Clinical outcome data of first cohort of chronic pain patients treated with cannabis-based sublingual oils in the United Kingdom – analysis from the UK Medical Cannabis Registry

Michal Kawka, Simon Erridge, Carl Holvey, Ross Coomber, Azfer Usmani, Mohammad Sajad, Michael W Platt, James J Rucker, Mikael H Sodergren

Keywords: Cannabinoids, Medical Cannabis, Health-related Quality-of-Life, Chronic Pain.

The estimated global incidence of chronic pain is 20%, with the burden expect to rise further as the global population ages. Whilst pharmaceutical management of chronic pain is increasingly limited in primary care, Cannabis-based medicinal products (CBMPs) represent an emerging therapeutic option in the management of chronic pain. Despite promising pre-clinical data, there is a paucity of high-quality evidence to support the routine use of CBMPs for chronic pain.

Research questions:
This study aimed to investigate the health-related quality of life outcomes of patients with chronic pain who were prescribed CBMP oil preparations.

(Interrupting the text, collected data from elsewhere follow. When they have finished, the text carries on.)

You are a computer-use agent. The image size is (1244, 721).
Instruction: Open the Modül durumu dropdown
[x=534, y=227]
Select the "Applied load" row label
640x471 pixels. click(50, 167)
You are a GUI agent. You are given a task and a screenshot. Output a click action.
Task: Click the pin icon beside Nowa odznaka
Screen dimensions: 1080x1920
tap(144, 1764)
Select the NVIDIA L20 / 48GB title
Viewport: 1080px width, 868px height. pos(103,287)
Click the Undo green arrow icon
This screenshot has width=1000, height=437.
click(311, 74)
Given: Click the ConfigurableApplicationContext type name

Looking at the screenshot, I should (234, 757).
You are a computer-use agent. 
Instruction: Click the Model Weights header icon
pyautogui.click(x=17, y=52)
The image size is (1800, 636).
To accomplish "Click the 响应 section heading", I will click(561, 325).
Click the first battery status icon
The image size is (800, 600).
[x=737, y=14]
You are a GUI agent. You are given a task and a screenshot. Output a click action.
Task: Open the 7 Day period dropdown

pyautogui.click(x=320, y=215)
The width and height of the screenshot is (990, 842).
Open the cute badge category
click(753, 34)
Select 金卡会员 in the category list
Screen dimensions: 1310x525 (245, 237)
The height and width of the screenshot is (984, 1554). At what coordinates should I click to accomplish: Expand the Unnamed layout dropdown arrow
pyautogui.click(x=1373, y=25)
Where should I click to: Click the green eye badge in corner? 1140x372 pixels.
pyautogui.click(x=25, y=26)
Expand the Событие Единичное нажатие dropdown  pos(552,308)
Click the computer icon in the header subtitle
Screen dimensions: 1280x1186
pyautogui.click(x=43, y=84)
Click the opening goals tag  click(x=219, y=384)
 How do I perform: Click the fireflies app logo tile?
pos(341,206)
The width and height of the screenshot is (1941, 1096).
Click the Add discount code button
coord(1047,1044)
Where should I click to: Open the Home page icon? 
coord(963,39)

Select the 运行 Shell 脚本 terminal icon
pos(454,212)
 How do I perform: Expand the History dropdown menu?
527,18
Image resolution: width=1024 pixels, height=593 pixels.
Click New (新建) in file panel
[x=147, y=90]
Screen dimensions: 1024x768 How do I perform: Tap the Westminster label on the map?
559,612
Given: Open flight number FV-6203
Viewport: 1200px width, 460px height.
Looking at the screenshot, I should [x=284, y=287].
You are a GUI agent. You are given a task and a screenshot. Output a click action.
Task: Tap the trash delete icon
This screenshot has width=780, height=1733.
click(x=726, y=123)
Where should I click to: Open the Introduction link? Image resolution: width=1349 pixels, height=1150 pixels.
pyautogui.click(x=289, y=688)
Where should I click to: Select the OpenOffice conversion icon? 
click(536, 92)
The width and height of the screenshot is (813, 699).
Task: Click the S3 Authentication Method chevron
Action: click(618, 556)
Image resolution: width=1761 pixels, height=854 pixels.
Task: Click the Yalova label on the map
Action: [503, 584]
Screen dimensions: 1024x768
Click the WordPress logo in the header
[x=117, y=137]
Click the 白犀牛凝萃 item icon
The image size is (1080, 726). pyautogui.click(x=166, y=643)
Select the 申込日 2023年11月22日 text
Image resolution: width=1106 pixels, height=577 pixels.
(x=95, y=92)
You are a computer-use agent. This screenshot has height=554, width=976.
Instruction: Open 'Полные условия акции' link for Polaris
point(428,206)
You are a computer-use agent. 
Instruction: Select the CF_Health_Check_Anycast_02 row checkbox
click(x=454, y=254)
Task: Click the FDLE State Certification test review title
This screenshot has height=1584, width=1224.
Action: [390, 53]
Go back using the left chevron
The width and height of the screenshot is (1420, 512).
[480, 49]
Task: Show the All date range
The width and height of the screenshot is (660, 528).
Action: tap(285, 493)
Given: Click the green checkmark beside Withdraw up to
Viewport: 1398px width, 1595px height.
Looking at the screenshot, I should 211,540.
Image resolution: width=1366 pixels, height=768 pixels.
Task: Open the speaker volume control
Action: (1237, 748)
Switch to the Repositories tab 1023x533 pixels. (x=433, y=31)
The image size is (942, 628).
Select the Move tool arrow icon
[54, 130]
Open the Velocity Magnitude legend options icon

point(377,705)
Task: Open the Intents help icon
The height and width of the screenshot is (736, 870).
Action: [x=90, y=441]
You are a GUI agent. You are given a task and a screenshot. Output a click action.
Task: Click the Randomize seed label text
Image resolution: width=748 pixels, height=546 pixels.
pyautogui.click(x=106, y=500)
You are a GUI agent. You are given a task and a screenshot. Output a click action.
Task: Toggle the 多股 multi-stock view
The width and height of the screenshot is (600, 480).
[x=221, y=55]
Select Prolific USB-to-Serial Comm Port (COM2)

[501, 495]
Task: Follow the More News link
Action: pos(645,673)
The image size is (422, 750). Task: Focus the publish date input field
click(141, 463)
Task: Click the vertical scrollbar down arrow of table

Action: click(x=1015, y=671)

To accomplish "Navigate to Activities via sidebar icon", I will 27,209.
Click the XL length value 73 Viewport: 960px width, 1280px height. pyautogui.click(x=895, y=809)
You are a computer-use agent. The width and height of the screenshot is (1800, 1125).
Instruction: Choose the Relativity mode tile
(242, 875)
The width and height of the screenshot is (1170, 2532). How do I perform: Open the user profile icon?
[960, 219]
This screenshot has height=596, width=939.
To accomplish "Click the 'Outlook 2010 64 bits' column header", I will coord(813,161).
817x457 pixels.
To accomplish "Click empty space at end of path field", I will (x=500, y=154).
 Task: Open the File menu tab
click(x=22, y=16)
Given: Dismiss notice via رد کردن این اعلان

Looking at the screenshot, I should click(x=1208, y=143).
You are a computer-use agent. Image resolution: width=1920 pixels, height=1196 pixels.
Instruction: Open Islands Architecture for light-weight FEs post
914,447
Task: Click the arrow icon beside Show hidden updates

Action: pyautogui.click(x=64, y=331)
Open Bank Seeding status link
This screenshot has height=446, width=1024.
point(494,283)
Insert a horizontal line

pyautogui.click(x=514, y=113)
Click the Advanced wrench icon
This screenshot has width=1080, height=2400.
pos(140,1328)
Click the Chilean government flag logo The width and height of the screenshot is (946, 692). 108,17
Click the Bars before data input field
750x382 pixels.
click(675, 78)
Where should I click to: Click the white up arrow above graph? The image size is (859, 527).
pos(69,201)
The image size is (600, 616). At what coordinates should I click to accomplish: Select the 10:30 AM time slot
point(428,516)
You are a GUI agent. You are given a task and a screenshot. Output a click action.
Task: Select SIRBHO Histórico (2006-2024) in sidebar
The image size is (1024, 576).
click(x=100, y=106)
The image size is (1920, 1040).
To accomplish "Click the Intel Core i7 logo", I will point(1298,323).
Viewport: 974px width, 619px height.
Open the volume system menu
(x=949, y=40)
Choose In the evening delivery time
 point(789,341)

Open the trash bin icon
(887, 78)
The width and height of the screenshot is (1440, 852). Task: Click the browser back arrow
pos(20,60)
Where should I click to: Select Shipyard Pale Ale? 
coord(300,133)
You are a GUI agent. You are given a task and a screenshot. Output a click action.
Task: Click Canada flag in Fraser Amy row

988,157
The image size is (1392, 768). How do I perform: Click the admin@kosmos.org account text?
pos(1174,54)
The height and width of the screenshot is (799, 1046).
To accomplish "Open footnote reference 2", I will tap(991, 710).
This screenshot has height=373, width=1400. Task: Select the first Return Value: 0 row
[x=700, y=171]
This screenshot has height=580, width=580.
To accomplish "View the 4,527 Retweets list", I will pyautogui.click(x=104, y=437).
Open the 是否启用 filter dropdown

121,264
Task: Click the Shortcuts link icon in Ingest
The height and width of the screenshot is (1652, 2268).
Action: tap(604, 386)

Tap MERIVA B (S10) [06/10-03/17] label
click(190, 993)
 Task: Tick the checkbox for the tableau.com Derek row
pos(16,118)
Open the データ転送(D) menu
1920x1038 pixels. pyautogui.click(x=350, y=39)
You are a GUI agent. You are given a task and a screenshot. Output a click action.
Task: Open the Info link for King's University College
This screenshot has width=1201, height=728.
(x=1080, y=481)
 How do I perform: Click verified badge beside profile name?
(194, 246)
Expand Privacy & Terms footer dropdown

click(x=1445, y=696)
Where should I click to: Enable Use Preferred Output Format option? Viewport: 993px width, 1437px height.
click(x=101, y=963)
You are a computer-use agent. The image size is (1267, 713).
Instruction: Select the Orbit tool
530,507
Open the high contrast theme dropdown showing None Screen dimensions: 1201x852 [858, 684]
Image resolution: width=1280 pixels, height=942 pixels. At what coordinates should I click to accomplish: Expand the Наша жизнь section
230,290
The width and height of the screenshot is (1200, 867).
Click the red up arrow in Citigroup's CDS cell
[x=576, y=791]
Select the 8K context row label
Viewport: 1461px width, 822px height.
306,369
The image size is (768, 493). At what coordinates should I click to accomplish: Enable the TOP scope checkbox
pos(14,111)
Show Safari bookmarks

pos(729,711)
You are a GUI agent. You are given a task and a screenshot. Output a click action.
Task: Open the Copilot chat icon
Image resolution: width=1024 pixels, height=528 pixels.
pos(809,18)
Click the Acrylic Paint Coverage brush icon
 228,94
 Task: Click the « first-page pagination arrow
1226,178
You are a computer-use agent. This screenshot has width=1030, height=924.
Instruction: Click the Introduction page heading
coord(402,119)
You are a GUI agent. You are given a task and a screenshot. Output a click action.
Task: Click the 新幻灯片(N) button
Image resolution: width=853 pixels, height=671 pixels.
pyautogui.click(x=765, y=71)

A case-series comprised of patients from the UK Medical Cannabis Registry, who were treated with CBMP oils (Adven®, Emmac Life Sciences Group) for a primary indication of chronic pain was performed. The primary outcomes were the changes in Brief Pain Inventory short-form (BPI), Short-form McGill Pain Questionnaire-2 (SF-MPQ-2), Visual Analogue Scale (VAS) Pain, General Anxiety Disorder-7 (GAD-7), Sleep Quality Scale (SQS), and EQ-5D-5L PROMs, at 1, 3, and 6 months.

110 patients were included, with the majority having a diagnosis of chronic non-cancer pain (n=53, 48.2%). Significant improvements in SQS, EQ-5D-5L pain and discomfort subscale, and Brief Pain Inventory Interference Subscale (p<0.050) at 1, 3, and 6 months were demonstrated. There were no notable differences between cannabis naïve and previous cannabis users in terms of quality-of-life outcomes. The adverse event incidence was 30.0%, with most (n=58, 92.1%) adverse events being either mild or moderate in intensity.

Treatment of chronic pain with CBMP oils was associated with an improvement in pain-specific outcomes in addition to HRQoL and self-reported sleep quality. Similarly, relative safety was demonstrated over medium-term prescribed use. Whilst these findings must be treated with caution considering the limitations of study design, this provides a platform to inform future clinical trials.

Points for discussion:
How do CBMPs fit into the current paradigm for chronic pain treatment?

Are CBMPs an acceptable treatment for medical practitioners and patients?

Is RWE sufficient to inform regulatory guidance and individual clinical care with CBMPs?